**PROBLEM REQUIREMENTS:**
From the entries that follow, work out how many lines contain "computer". Write the number only.

**DATA FOR THIS TASK:**
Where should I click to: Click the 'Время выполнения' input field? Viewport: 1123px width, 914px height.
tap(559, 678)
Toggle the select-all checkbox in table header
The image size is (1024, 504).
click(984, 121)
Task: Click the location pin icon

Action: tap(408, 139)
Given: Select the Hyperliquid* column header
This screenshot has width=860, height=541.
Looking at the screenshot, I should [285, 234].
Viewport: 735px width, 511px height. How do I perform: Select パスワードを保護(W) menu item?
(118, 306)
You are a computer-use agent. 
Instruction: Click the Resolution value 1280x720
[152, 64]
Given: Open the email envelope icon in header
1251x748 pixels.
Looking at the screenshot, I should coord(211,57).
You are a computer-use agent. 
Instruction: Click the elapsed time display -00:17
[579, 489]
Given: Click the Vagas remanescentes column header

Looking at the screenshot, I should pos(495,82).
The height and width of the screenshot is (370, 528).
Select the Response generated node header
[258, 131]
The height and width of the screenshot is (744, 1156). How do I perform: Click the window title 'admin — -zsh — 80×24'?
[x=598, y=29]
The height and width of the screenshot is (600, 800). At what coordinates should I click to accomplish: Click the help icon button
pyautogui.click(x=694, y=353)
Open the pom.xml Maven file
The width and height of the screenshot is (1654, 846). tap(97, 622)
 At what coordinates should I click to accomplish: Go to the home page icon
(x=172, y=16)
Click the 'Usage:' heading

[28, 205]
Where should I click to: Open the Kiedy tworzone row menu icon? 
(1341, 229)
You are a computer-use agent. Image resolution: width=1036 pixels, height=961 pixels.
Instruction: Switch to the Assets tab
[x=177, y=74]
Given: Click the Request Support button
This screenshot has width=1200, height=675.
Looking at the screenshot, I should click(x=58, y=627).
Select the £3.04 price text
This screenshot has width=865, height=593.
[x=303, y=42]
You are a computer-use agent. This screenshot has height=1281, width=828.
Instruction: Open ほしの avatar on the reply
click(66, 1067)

**OUTPUT OF THE EXERCISE:**
4